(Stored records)
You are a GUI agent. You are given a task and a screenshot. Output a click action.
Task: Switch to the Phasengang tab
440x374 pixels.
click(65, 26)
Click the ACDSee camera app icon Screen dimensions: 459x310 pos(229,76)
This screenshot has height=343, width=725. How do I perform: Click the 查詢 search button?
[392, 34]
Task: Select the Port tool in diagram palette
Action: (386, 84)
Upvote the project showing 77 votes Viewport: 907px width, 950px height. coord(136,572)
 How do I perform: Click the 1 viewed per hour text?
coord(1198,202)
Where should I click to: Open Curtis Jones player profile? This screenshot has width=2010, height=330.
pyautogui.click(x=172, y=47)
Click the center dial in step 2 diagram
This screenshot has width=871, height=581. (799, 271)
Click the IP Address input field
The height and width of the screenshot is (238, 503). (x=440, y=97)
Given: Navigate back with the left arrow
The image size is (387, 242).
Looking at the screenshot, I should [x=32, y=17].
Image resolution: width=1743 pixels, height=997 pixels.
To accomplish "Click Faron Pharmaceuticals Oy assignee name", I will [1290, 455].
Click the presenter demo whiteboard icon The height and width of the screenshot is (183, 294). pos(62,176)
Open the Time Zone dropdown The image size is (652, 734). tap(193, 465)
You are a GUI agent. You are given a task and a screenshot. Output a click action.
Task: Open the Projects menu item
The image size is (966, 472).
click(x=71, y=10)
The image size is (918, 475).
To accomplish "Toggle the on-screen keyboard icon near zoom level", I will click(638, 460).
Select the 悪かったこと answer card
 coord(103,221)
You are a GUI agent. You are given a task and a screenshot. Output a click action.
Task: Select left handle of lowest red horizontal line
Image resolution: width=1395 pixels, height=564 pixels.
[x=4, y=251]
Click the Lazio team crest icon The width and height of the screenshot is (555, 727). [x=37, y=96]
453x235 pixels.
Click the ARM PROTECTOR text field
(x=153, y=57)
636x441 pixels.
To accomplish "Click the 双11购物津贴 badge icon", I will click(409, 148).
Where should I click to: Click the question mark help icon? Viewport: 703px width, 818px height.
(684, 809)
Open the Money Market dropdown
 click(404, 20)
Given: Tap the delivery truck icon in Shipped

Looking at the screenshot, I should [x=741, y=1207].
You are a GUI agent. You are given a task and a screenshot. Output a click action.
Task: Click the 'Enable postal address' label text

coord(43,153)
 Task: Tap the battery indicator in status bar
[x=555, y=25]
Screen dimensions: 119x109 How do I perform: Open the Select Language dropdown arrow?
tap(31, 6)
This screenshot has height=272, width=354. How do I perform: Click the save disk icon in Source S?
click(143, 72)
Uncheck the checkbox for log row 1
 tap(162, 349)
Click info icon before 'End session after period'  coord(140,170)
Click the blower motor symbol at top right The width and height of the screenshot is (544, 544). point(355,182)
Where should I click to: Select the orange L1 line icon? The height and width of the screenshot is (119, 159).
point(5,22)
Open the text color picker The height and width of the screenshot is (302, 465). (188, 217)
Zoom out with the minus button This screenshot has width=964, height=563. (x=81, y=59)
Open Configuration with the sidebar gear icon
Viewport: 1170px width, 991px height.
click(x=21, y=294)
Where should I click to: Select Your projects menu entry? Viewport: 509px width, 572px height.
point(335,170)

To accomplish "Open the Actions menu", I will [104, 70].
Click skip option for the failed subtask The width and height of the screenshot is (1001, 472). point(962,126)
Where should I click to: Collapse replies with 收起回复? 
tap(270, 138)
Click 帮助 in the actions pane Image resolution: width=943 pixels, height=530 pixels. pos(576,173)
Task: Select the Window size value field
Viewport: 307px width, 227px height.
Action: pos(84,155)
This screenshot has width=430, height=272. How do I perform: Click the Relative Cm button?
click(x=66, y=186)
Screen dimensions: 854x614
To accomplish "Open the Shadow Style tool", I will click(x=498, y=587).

- Your assignment -
The response must contain each line above that holds the string "left".

- Your response -
Given: Navigate back with the left arrow
Task: Select left handle of lowest red horizontal line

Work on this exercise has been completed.